After formal, unanimous approval by consensus of the 17-page document, the Arab Group, Iran and the Vatican, voiced disagreement with some of the contents.

For example, one paragraph of the 104 in the resolution was singled out by Ambassador Bashar Ja'afari, the permanent representative of Syria, speaking for the Arab Group, Paragraph 29.

"Note that many national HIV prevention strategies inadequately focus on populations that epidemiological evidence shows are at higher risk, specifically men who have sex with men, people who inject drugs and sex workers, and further note, however, that each country should define the specific populations that are key to its epidemic and response, based on the epidemiological and national context;" it said.

The paragraph was in dispute because it described certain entities the more conservative would rather not talk about or they felt it was not applicable, yet was discriminatory.

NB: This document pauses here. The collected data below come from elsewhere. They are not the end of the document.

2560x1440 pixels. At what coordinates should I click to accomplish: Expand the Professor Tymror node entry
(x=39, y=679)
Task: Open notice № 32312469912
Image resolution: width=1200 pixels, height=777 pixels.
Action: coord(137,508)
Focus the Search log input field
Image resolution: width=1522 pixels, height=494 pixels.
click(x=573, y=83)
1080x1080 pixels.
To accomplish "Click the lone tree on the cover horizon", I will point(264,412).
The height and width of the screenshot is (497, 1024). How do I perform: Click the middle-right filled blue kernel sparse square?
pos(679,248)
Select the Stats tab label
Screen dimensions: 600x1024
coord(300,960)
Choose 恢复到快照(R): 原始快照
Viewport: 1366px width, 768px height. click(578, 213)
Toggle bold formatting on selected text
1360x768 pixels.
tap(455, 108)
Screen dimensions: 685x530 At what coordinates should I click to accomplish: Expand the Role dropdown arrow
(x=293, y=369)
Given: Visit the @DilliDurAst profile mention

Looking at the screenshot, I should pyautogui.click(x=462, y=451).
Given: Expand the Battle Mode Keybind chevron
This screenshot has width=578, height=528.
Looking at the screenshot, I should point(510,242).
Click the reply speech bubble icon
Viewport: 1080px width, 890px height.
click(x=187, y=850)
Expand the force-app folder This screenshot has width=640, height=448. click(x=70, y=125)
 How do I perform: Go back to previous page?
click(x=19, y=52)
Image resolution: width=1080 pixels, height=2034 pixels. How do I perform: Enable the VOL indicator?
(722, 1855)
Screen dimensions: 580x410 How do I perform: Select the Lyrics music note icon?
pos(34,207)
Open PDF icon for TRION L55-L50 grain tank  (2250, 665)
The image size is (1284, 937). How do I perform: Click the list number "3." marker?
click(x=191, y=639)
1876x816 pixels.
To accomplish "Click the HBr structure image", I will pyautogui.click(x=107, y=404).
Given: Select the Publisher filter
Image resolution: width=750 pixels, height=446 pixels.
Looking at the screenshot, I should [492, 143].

Rare jeers echoed, apparently from the gallery rather than delegates, in the great hall after the observer from the Holy See voiced disagreement with aspects of the declaration.

Despite the criticism, UNAIDS was satisfied.

"The momentum we've experienced here again confirms the essential role of the UN in the AIDS response," De Lay said. "This meeting intends to bring us to the beginning of the end of AIDS."

The declaration is to guide the global AIDS response for the next decade.

"The world had rightfully reaffirmed that preventing HIV must be the cornerstone of the AIDS response," said De Lay. "And by urging member states to deploy treatment for prevention, the world is poised to reap the benefits of this game-changing prevention option."

The doctor also said the declaration clearly outlines the urgent need to increase access to HIV services for people most at risk of infection, including men who have sex with men, people who inject drugs and sex workers.

The pledge to eliminate gender inequality, gender-based abuse and violence and to empower women and girls must be fulfilled without delay, he said.

Additionally, he applauded the launch of a global plan to eliminate new HIV infections in children by 2015, which is intended to stop the 370,000 new HIV infections in children that happen every year and to keep mothers alive and a Security Council resolution that seeks to protect peacekeepers and the communities they work with as well as help end violence against women in conflict.